→ **What needs to be done**: Within the material below, transcribe exactly the lines from the one holding "EN (964, 44)" through the one holding "主页 (241, 42)", keeping both ends and skipping the rest.

→ **Provided records**:

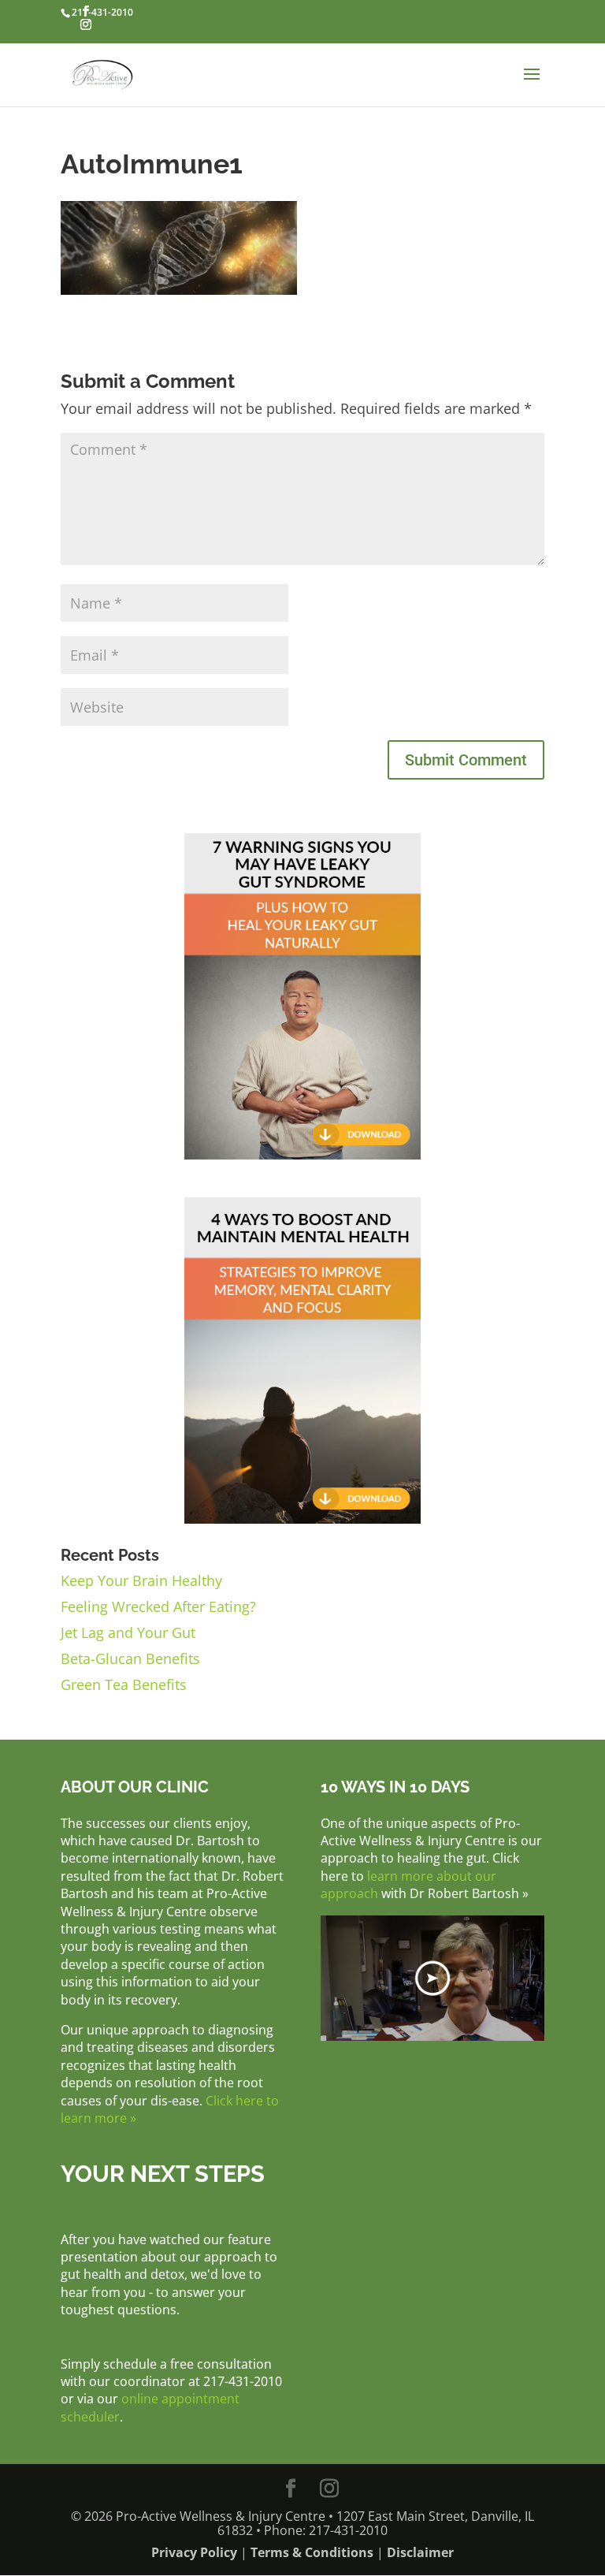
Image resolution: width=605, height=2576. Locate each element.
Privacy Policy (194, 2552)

==

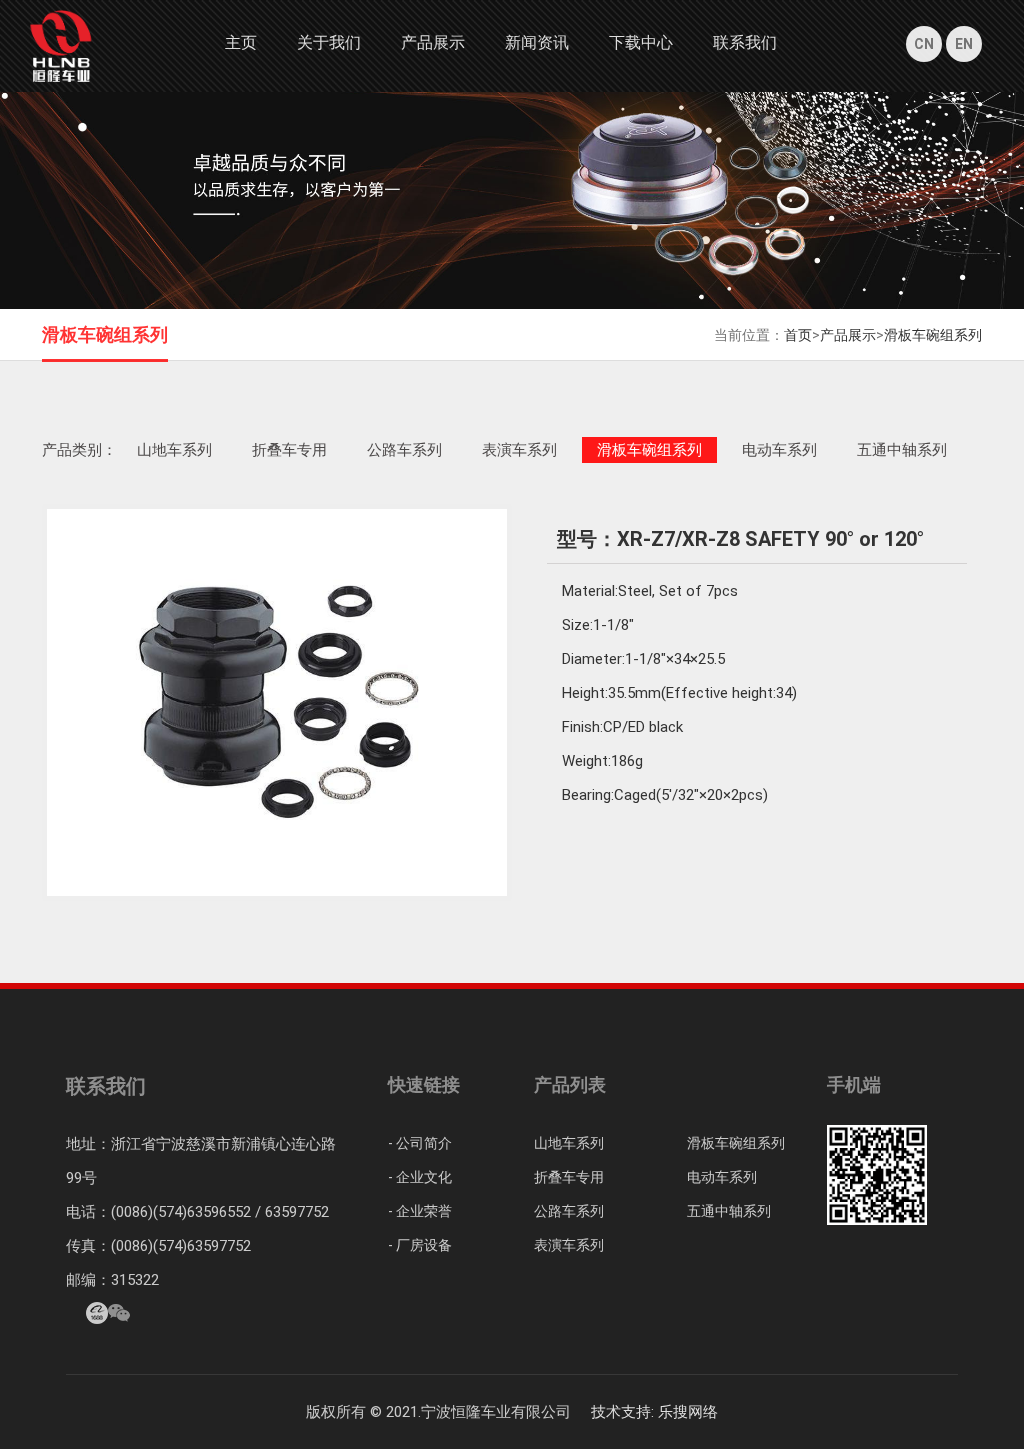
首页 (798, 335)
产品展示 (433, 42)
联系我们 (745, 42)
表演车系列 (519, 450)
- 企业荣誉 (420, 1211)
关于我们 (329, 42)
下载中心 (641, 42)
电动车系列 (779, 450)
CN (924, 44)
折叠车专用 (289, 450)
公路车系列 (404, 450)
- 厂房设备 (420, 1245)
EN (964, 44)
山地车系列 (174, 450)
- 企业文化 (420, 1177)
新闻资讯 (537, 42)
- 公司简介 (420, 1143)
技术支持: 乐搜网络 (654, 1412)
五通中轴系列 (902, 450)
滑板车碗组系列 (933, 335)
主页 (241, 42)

→ **Result of this task**:
EN (964, 44)
山地车系列 (174, 450)
- 企业文化 (420, 1177)
新闻资讯 (537, 42)
- 公司简介 (420, 1143)
技术支持: 乐搜网络 (654, 1412)
五通中轴系列 (902, 450)
滑板车碗组系列 (933, 335)
主页 (241, 42)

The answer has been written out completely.